112 - Monster im Prater
Wir haben den Freundes- und
Bekanntenkreis Erika von Freeses durchleuchtet. Sie war beliebt, und es scheint
niemand zu geben, der einen Grund gehabt hätte, sie aus dem Weg zu räumen.
Einen festen Freund hatte sie, nachdem vor acht Jahren eine langjährige
Verlobung in die Brüche ging, nie mehr. Sie wollte von den Männern nichts mehr
wissen. Übereinstimmend haben das einige ihrer Freundinnen, die wir befragt
haben, bestätigt. Erika von Freese genoss ihr Singledasein.“
„Vielleicht
gab's schließlich doch jemand, dem sie sich wieder anschließen wollte und von
dem nicht mal ihre besten Freundinnen etwas wussten“, warf X-RAY-3 ein.
„Das können
wir natürlich nicht ausschließen.
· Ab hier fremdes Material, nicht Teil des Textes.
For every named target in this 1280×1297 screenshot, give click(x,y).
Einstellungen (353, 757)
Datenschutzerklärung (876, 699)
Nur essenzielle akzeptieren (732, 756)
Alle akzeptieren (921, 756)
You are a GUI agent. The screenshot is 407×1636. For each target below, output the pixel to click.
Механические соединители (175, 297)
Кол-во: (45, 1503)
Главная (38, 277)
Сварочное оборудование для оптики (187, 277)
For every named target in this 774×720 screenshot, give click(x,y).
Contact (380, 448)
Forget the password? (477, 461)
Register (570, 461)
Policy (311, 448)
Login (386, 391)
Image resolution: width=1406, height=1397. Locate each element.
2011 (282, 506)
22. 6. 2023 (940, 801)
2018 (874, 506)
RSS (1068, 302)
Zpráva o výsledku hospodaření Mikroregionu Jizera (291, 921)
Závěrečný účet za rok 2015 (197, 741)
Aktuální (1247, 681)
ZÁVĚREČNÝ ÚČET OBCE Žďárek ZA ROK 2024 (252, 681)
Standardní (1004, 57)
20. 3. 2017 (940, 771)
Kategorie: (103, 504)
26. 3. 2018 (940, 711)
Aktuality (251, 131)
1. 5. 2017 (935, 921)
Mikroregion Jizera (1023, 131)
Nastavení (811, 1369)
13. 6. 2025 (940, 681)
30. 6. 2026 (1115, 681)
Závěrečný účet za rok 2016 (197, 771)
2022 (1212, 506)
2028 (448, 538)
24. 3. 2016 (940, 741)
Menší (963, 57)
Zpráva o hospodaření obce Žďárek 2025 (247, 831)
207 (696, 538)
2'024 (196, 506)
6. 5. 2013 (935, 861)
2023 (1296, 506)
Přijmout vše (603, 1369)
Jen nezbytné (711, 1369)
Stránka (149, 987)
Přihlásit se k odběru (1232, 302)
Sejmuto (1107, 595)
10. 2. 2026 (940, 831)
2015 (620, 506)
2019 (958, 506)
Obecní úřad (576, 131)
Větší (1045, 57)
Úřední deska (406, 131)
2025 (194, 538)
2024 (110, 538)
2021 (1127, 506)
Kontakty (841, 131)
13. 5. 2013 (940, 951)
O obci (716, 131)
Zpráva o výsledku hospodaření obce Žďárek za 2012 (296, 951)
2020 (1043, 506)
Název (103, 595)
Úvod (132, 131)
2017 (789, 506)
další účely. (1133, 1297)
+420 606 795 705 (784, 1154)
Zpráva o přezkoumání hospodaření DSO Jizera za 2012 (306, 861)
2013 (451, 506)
Aber in dem Fall Erika von Freese scheint das
nicht so recht zu passen, Larry. Sie war ein sehr ordentlicher Mensch. Sie hat
regelmäßig Tagebuch geführt, auch dann, wenn sich nichts Besonderes im
herkömmlichen Sinne ereignet hatte. Sie war eine besessene Schreiberin. Privat
wie beruflich. Ihre Tagebucheintragungen enden am Tag ihres Verschwindens um
einundzwanzig Uhr. Stunde für Stunde hat sie diesen Tag nochmal
aufgeschlüsselt, und wir sind praktisch über jeden ihrer Schritte unterrichtet.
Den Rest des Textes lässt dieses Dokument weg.